### Письменное задание 1
Перечислите всех людей, которые названы по фамилии в отрывке о выступлении Сатановского.

### Отрывок текста
_ _ _ _

На этот раз Сатановский сделал заявление, суть которого в том, что нет необходимости создавать какое-то новое арабское государство, а именно палестинское, в условиях, когда все другие арабские государства, как он сказал, рушатся на глазах. Конечно, хорошо, что эксперт имеет возможность выразить свою точку зрения, противоречащую официальной позиции государства. Но горячо обсуждавшие со мной это выступление в кулуарах конференции арабские участники и журналисты выражали недоумение по поводу того, что эксперту здесь была предоставлена трибуна солидной официальной конференции (на ней выступали Сергей Лавров, Сергей Шойгу и другие официальные лица), и он был едва ли ни единственным представителем экспертного сообщества, которому было дано слово на посвященной региону секции. Арабские журналисты недоуменно задавали вопрос, не было ли это выступление сигналом того, что в Москве задумались о ревизии плана создания арабского палестинского государства рядом с Израилем. Я в ответ выражал мнение, что глубоко убежден в отсутствии каких бы то ни было оснований для такого толкования, поскольку ангажированность эксперта в отношении всего, что касается арабского и исламского мира, широко известна и не отражает официальной государственной позиции.

_ _ _ _

### Фрагменты листинга

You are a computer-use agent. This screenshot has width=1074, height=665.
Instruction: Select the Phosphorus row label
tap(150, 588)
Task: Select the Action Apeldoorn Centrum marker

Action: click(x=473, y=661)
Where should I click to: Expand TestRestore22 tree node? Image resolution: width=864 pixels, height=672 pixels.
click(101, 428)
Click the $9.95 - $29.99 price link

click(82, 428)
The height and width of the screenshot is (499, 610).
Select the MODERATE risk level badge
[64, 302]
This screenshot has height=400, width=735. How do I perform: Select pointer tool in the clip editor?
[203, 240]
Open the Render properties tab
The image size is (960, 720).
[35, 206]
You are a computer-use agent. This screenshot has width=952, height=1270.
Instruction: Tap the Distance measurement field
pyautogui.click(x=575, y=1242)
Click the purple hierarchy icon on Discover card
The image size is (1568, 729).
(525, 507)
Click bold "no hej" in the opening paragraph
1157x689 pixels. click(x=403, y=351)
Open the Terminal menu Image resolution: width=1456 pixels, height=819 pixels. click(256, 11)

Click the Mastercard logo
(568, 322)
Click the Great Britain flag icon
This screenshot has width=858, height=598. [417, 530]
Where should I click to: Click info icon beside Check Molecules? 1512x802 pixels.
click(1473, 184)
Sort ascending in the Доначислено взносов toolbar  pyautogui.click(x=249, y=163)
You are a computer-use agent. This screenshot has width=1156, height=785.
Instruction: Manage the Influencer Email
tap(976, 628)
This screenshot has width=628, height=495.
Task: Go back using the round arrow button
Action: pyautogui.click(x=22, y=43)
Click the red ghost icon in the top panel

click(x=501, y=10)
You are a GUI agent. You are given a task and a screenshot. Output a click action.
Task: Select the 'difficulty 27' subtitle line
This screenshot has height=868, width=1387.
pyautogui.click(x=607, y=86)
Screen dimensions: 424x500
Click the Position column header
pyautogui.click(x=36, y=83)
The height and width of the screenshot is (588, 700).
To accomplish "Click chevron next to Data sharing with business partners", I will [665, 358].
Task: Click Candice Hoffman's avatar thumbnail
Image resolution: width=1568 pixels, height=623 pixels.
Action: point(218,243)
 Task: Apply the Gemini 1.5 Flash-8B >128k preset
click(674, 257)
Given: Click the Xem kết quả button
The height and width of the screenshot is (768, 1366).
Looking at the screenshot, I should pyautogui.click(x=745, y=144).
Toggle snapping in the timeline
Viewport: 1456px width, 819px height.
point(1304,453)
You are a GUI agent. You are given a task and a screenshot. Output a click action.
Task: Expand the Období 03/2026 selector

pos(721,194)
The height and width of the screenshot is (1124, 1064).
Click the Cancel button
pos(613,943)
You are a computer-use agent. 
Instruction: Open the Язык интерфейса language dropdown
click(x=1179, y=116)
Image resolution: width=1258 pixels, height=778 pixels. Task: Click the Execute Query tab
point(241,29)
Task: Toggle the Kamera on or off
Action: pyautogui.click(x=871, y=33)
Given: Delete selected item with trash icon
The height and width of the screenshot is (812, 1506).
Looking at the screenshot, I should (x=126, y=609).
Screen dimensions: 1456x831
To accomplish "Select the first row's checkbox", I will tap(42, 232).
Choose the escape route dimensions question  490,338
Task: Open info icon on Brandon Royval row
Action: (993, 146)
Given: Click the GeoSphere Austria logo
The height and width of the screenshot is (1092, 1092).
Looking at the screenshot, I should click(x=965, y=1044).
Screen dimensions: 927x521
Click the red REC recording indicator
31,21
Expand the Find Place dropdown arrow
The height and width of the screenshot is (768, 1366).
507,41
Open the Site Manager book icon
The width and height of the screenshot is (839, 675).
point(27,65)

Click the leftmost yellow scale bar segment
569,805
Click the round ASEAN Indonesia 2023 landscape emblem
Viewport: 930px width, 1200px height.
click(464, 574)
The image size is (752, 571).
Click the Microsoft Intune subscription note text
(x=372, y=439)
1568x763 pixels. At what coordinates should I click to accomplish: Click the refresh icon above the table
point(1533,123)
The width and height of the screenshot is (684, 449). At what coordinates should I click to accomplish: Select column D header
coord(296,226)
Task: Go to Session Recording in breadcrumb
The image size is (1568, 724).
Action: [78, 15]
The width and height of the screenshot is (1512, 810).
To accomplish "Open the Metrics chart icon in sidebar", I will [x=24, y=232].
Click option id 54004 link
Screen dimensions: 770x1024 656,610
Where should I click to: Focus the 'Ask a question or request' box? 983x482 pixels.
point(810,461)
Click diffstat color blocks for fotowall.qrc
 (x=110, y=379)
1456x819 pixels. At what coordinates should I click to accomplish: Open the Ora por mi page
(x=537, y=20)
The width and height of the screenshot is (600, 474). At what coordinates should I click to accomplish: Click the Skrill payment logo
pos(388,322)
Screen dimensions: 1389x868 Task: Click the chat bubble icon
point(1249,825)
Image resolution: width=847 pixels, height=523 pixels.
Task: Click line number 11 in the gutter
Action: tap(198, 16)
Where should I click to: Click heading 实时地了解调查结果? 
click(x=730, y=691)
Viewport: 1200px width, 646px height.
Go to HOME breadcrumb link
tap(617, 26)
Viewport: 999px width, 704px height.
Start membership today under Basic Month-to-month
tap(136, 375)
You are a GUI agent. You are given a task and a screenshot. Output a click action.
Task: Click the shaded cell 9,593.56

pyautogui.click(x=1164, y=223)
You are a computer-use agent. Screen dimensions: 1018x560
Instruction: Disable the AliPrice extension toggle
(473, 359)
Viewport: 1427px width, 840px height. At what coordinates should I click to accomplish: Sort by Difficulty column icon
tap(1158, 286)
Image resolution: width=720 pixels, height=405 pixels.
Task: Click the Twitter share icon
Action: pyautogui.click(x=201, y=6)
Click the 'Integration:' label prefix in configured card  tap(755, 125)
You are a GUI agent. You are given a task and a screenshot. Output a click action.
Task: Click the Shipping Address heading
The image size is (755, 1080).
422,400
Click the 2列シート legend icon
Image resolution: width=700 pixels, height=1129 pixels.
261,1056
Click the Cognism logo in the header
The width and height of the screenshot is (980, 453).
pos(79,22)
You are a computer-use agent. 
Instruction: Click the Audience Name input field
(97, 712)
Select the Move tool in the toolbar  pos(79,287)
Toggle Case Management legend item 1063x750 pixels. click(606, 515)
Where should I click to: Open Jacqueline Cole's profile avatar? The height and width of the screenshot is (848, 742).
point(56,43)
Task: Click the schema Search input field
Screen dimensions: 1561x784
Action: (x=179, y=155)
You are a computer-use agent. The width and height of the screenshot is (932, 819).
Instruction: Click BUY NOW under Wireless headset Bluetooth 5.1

_ _ _ _

### Письменное задание 2
Замените «Click» на «Press» в части листинга от строки, где стоит «Task: Click the schema Search input field», до конца листинга и приведите только эту часть, больше ничего в ней не меняя.

### Письменный ответ 1
Сатановский, Сергей Лавров, Сергей Шойгу

### Письменный ответ 2
Task: Press the schema Search input field
Screen dimensions: 1561x784
Action: (x=179, y=155)
You are a computer-use agent. The width and height of the screenshot is (932, 819).
Instruction: Press BUY NOW under Wireless headset Bluetooth 5.1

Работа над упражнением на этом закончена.